Eva: Sì, giornalista, che nella nostra famiglia, influenzata anche dagli ebrei che si sedevano al bar e leggevano il giornale, era un lavoro ben visto. Una delle immagini della mia infanzia è mio padre che, la sera, si stende a letto, con dei guanti di cotone bianco e legge Variety. Era nell’industria del cinema. Arrivava per posta da Los Angeles e l’inchiostro veniva via molto facilmente, quindi si metteva sempre i guanti. Ha sempre letto i giornali. E fu molto contento di vedere il biglietto da visita con il nome di una redazione e quello di sua figlia. Lo shock è arrivato, quando gli ho detto: ‘Ho cominciato a scrivere un romanzo, mi dimetterò dal giornale’. E poi ha detto un frase che ancora oggi ripete per scherzare: ‘Tre figli, due scrittori! Cosa ho fatto per meritarmelo?’
Eva: (…) Ogni weekend andavo nel Waldviertel a trovare Robert, sua moglie Sissy e la mia nipotina. Era il decennio tra i miei venti e i trent’anni a Vienna.
Robert: Quando ero lì mentre tu scrivevi, per me era sempre esaltante. Sono incline alla pigrizia. Sono quel tipo di scrittore che sceglie di essere scrittore perché è un lavoro in cui non bisogna scrivere molto. Sono più un sognatore. Mi piace sedermi su una poltrona comoda, le gambe sollevate, un bicchiere di vino sul tavolino, una buona sigaretta e stare ore a pensare e fantasticare. E poi penso: ‘Adesso però pian piano dovrai trascrivere tutto’. E quando Eva era da noi, sempre a scrivere, mi dicevo: E adesso, quando poi ci siederemo insieme a cena e lei mi chiederà: ‘Cos’hai scritto oggi…?’ E in quel momento era più facile sedermi alla scrivania.

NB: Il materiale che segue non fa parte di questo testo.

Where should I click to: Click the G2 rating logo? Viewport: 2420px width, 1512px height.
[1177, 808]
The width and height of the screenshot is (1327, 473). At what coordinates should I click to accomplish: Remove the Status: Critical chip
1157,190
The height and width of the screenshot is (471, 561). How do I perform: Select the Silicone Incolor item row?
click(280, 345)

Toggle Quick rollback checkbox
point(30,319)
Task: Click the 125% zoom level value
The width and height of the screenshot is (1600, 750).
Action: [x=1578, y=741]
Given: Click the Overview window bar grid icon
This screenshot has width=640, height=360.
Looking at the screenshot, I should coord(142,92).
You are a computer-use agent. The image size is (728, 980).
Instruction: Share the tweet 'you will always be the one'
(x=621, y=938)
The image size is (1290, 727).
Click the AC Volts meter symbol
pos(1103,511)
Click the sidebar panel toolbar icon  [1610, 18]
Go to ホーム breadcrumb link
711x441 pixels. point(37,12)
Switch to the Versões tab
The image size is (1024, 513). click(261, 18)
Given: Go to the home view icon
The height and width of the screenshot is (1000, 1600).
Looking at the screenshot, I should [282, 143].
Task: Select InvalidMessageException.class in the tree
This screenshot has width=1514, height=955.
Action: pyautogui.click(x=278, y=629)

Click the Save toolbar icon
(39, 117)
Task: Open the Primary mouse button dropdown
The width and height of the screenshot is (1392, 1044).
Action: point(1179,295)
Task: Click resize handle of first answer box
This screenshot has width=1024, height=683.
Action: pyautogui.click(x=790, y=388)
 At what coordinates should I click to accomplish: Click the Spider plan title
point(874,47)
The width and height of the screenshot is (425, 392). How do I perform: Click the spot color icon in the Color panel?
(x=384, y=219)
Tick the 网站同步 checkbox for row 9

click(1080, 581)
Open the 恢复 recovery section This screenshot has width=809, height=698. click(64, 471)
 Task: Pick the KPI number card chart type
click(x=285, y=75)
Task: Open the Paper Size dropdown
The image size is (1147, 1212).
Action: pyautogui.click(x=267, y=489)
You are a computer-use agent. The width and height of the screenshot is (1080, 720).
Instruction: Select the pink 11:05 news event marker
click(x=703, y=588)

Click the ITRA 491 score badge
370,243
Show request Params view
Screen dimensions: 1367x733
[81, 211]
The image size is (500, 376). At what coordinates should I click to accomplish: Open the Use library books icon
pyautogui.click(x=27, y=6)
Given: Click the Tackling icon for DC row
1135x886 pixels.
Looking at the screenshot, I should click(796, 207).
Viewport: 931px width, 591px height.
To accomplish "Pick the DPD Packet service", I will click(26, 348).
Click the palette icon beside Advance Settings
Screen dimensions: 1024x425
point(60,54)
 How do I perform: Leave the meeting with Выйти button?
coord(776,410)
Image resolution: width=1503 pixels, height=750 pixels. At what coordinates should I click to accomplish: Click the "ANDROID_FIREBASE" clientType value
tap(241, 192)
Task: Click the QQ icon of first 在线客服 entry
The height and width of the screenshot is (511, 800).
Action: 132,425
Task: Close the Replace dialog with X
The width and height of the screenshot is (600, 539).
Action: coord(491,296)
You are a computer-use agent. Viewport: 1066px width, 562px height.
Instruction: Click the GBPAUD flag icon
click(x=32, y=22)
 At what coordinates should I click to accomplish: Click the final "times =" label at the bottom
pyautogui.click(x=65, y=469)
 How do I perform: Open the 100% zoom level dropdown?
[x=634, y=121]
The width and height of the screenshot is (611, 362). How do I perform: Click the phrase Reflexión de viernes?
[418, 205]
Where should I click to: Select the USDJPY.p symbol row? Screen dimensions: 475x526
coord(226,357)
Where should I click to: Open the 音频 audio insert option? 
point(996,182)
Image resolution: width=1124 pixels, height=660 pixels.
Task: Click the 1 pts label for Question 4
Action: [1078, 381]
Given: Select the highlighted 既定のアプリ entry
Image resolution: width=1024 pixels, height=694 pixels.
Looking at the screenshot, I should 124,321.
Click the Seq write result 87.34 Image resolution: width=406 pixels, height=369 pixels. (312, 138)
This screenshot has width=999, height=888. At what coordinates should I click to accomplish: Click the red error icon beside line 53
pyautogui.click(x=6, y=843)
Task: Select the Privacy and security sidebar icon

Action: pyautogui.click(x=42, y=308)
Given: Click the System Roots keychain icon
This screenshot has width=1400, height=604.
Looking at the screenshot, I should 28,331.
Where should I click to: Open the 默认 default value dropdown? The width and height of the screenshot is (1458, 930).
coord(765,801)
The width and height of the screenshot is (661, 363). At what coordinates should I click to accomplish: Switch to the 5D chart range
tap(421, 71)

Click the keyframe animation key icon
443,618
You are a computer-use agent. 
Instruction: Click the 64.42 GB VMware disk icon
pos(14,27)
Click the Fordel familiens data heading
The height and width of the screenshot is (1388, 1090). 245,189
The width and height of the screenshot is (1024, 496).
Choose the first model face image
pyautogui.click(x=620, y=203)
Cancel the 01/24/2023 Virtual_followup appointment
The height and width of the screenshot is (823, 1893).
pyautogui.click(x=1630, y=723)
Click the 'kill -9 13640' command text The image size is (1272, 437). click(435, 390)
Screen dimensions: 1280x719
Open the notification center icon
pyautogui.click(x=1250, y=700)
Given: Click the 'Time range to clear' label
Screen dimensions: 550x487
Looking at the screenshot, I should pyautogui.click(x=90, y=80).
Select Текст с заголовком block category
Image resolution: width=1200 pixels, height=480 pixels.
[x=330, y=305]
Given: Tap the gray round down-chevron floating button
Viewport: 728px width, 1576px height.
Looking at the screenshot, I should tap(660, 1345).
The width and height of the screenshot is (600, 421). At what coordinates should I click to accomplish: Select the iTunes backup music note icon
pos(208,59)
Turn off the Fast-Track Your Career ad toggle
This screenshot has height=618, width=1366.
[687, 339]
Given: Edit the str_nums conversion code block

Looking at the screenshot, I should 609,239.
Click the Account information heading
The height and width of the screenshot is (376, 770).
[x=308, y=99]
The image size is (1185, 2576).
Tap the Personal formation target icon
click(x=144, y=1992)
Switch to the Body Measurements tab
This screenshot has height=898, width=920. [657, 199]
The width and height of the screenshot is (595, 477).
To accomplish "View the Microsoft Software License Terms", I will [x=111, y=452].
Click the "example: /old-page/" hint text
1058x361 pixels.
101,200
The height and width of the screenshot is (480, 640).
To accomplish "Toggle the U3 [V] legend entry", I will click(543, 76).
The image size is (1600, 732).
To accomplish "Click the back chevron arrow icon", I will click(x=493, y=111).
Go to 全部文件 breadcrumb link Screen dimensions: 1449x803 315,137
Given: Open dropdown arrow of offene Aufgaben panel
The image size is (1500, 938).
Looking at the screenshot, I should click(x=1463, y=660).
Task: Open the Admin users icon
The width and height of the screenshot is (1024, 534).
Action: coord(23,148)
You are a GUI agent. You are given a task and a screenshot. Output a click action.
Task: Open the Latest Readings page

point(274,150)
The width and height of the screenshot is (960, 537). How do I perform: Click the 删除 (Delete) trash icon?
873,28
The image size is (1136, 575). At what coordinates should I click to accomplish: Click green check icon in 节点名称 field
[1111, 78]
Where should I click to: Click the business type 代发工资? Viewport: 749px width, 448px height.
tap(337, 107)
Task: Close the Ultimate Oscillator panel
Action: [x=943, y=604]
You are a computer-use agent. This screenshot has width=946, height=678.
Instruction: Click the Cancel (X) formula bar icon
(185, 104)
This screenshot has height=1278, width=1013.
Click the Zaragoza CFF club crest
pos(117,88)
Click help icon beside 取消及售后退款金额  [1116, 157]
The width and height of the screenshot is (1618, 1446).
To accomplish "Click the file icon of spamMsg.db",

S: Quindi, signora Menasse, come si è sviluppato lo studio della sua storia familiare che ha trattato in Vienna? Ne fa parte innanzitutto la scoperta che vostro padre ha dovuto lasciare l’Austria nel 1938 a causa delle sue origini ebraiche e, perciò, che anche voi avete origini ebraiche. E più tardi la consapevolezza che: sì, siamo ebrei, ma non del tutto. Infatti la madre di nessuno dei due è ebrea.
Robert: Siamo ebrei da un punto di vista culturale.

S: Come l’ha scoperto?
Eva: Volevo semplicemente conoscere meglio fatti che sospettavo fossero solamente aneddoti divertenti. Forse non tutto era andato come veniva raccontato.
Robert: Se veniva raccontato.
Eva: Esatto. Venivano raccontate solo le storie belle, i successi. Papà parlava perfettamente l’inglese. Ed era un grande calciatore. Ma il resto mi fu negato nella mia infanzia – quando non c’eri.
Robert: Anche nella mia.
Eva: Le cose tristi e tragiche ho dovuto scoprirle da sola. E mi resi conto anche di questi aspetti. Tra tutte, c’è una storia in particolare che non mi dimenticherò mai: quando ho realizzato per la prima volta l’addio che questo bambino, nostro padre, a otto anni ha dovuto dare, alla stazione. Questa è la storia che sta dietro ai miei scritti letterari.
Robert: Ci sono state anche molte storie – perlomeno nella mia infanzia – delle quali andavamo fieri. Per esempio lo zio Kurt era grande abbastanza da arruolarsi nell’esercito inglese ed è tornato da liberatore, con un’arma in mano. Questa è la storia di un eroe. Ne andavamo tutti molto, molto fieri.
Eva: Esatto. E la migliore tra queste storie di eroi è quella che racconta di quando, dopo il 1945, sono tornati nella casa. Mio zio in uniforme dell’esercito britannico ha detto a suo padre, cioè nostro nonno: ‘Vieni, rientriamo a casa nostra’. Il nonno non voleva. Ma zio Kurt l’ha avuta vinta. (…) L’ha messo in chiaro: siamo di nuovo qui. Abbiamo vinto. Non siamo stati uccisi nei campi di concentramento e siamo così generosi che le lasciamo la casa. Ma questa la devo raccontare. L’inquilino, Reiner si chiamava, era un giocatore del Wunderteam austriaco. Robert: Era esterno destro nel Vienna. E nostro padre quando è ritornato dall’Inghilterra ha giocato per il Vienna e l’ha soppiantato.
Eva: No, no. Reiner allora era già troppo vecchio.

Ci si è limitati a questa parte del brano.